Segundo uma mulher, peles já amarrotadas como papel de almaço velho e carregado de arabescos, não sei qual, mas com toda a certeza a de mais de meia-idade – não, não fora aquela cuja pele vestia panos, mas sobretudo muitas rugas e anos, e cujas feições, até pela cor, me lembraram logo uma índia, já sei que isso é um rotundo disparate… – segundo essa mulher, os cubanos haviam-nos também proibido de falar ou gritar. Por cada palavra ou grito, uma intempestiva chicotada zunia no espaço e vergastava-lhes os músculos, reduzia-lhes as defesas. O ódio sempre foi, em todo o mundo, a força dos medíocres.
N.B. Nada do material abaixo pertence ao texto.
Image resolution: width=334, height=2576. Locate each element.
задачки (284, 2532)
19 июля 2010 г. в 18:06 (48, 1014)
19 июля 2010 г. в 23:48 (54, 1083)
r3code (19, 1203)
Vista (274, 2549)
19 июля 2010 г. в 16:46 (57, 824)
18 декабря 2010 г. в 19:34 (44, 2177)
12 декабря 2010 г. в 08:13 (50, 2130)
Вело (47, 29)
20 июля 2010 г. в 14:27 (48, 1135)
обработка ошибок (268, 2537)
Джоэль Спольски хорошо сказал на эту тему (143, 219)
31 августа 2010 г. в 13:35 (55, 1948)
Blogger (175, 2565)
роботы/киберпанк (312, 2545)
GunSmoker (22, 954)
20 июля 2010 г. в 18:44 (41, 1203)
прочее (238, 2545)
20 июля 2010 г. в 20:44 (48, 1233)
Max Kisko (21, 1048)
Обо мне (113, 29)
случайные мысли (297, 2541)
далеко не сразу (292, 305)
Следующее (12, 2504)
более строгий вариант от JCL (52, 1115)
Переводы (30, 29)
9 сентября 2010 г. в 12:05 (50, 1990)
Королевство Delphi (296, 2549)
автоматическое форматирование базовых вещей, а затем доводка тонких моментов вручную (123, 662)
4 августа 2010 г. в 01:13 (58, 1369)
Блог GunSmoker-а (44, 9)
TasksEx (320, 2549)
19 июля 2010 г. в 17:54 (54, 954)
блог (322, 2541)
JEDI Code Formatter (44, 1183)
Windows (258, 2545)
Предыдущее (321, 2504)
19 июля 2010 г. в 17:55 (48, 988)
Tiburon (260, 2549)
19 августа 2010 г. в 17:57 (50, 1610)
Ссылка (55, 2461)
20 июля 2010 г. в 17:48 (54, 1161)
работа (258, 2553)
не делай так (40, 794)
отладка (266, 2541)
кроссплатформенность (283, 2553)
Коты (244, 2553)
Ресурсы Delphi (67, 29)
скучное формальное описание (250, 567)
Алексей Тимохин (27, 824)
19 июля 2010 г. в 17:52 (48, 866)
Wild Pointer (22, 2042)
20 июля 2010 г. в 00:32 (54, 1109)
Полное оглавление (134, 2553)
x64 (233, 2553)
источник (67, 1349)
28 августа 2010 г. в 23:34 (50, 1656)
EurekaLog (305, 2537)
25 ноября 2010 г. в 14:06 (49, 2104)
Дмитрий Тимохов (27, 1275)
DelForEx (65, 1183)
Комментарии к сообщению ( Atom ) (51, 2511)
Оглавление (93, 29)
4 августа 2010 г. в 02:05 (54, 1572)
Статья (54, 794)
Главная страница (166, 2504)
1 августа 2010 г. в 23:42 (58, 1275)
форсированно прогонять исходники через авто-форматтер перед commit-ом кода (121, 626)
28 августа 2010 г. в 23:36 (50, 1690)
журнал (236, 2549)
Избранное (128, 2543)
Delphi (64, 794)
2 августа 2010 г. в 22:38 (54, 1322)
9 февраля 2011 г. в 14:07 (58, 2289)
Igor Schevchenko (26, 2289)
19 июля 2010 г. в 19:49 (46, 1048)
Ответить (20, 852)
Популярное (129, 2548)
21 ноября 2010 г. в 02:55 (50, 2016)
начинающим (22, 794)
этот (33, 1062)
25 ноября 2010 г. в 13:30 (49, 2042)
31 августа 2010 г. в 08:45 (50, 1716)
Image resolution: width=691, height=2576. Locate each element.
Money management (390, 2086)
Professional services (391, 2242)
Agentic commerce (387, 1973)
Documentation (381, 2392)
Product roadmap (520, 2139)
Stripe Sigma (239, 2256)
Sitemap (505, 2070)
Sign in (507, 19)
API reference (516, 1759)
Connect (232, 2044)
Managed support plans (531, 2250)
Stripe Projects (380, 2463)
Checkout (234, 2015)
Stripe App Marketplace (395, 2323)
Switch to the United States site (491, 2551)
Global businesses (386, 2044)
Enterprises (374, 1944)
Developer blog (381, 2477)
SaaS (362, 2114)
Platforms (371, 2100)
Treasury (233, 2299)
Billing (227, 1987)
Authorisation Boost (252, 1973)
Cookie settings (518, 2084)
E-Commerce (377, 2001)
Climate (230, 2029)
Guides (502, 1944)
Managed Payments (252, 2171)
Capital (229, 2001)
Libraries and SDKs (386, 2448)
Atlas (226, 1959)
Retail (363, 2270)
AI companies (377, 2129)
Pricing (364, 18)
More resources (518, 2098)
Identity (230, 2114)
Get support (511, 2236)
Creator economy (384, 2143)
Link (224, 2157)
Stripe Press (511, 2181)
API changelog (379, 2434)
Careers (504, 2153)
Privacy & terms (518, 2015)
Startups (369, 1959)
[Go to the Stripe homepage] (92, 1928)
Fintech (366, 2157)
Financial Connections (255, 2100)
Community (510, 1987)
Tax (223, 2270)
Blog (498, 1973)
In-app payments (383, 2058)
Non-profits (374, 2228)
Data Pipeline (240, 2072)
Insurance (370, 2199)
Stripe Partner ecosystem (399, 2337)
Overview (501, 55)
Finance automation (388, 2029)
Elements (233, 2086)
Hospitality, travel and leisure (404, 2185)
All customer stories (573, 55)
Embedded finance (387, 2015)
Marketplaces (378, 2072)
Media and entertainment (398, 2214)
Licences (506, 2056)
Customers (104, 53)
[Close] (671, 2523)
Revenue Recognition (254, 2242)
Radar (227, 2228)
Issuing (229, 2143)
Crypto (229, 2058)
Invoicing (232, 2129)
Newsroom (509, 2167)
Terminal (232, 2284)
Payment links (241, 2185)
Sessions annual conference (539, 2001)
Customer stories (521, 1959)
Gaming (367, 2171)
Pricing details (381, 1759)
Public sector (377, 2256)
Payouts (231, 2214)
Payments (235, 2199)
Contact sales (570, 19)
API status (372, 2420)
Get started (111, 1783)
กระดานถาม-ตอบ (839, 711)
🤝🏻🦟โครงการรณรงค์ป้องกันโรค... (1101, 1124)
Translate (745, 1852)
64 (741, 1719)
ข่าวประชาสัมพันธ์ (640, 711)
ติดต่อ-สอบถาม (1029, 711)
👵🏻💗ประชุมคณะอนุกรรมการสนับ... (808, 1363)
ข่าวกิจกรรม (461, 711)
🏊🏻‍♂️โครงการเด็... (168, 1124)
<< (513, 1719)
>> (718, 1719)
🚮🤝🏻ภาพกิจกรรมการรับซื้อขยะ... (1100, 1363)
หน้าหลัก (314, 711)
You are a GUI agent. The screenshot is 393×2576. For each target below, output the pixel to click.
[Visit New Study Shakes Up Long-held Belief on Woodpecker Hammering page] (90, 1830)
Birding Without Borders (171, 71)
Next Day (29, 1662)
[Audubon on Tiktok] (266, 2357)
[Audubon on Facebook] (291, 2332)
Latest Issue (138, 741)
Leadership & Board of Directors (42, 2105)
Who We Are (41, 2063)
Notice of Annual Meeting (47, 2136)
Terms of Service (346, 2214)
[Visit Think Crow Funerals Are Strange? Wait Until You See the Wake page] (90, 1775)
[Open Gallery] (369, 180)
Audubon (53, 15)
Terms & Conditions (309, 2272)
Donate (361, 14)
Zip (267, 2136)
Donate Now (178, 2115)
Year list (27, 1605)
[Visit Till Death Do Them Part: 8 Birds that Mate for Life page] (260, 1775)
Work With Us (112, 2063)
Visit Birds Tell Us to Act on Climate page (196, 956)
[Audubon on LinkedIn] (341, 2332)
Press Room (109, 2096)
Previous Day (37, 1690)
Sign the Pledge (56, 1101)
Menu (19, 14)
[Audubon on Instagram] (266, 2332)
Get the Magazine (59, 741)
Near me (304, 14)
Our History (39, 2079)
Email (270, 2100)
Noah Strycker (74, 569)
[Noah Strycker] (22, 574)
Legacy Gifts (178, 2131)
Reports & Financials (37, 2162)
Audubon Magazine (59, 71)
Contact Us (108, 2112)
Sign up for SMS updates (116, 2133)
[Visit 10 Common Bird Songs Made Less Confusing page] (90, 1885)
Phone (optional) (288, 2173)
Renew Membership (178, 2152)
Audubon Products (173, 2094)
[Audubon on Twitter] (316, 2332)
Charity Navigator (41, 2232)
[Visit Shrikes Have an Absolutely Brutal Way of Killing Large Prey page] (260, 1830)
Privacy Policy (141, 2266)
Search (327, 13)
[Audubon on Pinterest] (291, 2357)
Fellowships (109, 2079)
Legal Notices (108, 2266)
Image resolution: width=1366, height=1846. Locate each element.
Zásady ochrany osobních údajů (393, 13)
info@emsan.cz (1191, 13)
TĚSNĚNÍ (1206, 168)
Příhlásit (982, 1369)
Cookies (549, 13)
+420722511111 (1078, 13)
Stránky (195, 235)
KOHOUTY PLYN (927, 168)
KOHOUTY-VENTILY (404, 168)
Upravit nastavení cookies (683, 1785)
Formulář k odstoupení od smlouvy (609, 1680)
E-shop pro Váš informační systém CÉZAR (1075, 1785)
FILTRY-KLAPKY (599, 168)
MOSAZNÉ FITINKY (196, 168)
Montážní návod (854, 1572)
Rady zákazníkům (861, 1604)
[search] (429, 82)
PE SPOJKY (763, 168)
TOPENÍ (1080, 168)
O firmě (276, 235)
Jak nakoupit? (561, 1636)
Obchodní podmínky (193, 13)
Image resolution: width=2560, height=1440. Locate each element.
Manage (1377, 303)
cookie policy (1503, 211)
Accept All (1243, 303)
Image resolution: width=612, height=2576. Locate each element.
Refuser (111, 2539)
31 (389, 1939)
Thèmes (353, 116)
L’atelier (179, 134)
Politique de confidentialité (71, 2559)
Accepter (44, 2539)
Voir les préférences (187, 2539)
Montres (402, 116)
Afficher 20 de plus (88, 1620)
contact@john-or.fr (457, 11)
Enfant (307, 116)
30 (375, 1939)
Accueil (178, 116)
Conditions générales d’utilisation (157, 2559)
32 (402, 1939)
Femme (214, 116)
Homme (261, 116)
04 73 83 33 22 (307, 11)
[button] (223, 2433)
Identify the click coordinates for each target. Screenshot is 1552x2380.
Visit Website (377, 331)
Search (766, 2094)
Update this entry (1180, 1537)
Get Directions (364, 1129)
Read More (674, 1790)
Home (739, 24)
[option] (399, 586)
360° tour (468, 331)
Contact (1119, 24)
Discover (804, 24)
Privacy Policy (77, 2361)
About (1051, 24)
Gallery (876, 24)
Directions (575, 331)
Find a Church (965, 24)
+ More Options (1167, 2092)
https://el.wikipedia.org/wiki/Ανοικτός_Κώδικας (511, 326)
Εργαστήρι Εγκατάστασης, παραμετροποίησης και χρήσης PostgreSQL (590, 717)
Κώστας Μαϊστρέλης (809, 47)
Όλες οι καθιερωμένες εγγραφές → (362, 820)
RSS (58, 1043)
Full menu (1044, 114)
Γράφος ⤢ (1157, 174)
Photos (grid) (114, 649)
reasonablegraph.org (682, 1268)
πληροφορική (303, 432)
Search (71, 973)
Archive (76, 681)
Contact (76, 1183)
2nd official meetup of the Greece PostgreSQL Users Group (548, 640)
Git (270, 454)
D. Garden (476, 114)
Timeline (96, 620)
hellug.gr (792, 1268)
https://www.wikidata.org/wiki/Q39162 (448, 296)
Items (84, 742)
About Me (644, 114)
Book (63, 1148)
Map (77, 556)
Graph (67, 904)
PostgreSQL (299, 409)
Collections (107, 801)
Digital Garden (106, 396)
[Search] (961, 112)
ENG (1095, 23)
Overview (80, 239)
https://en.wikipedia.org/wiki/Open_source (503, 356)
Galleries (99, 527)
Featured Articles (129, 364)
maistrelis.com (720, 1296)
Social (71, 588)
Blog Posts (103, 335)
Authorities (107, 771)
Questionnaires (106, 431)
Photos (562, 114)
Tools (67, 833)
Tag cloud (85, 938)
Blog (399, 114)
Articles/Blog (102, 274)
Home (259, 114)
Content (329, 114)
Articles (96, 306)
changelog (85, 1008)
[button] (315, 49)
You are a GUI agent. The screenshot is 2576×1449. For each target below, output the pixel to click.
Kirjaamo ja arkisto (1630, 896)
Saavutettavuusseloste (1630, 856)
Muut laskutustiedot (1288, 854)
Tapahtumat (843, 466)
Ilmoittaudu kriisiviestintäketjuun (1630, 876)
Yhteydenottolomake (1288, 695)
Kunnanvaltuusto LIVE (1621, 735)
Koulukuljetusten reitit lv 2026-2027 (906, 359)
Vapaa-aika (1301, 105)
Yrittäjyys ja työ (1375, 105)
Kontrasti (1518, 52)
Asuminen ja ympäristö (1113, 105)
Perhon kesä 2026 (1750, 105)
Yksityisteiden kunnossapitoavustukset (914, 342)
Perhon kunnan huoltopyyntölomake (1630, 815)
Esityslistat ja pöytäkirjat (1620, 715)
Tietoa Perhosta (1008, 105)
Ao mesmo tempo, atacavam o imperialismo americano e os colonos brancos com um palavreado revolucionário, e de punho esquerdo no ar. Também não esqueceram, fazendo forçadas comparações, os cubanos anti-castristas que haviam fugido para a Florida, chamando-lhes muitos nomes, como “puercos, cabrones, hijos da puta” e às mulheres “unas cabras”… e soltavam, pois claro, gritos de vitória: “viva Amílcar Cabral; viva Luis Cabral; viva Nino; viva “Guiné libre” e “tambien Fidel, el comandante”; viva a revolução popular!”; “viva o povo”, “viva…viva”.

O povo estava finalmente livre, “gracias a la guerra”. Povo que não tardava a ser esquecido, e alguns combatentes também, como, aliás acontece em todas as revoluções, com as patentes superiores a puxarem a si os galões e o mando, às vezes, férreo, de algemas. É a luta de facções, com os comandantes sempre muito nervosos.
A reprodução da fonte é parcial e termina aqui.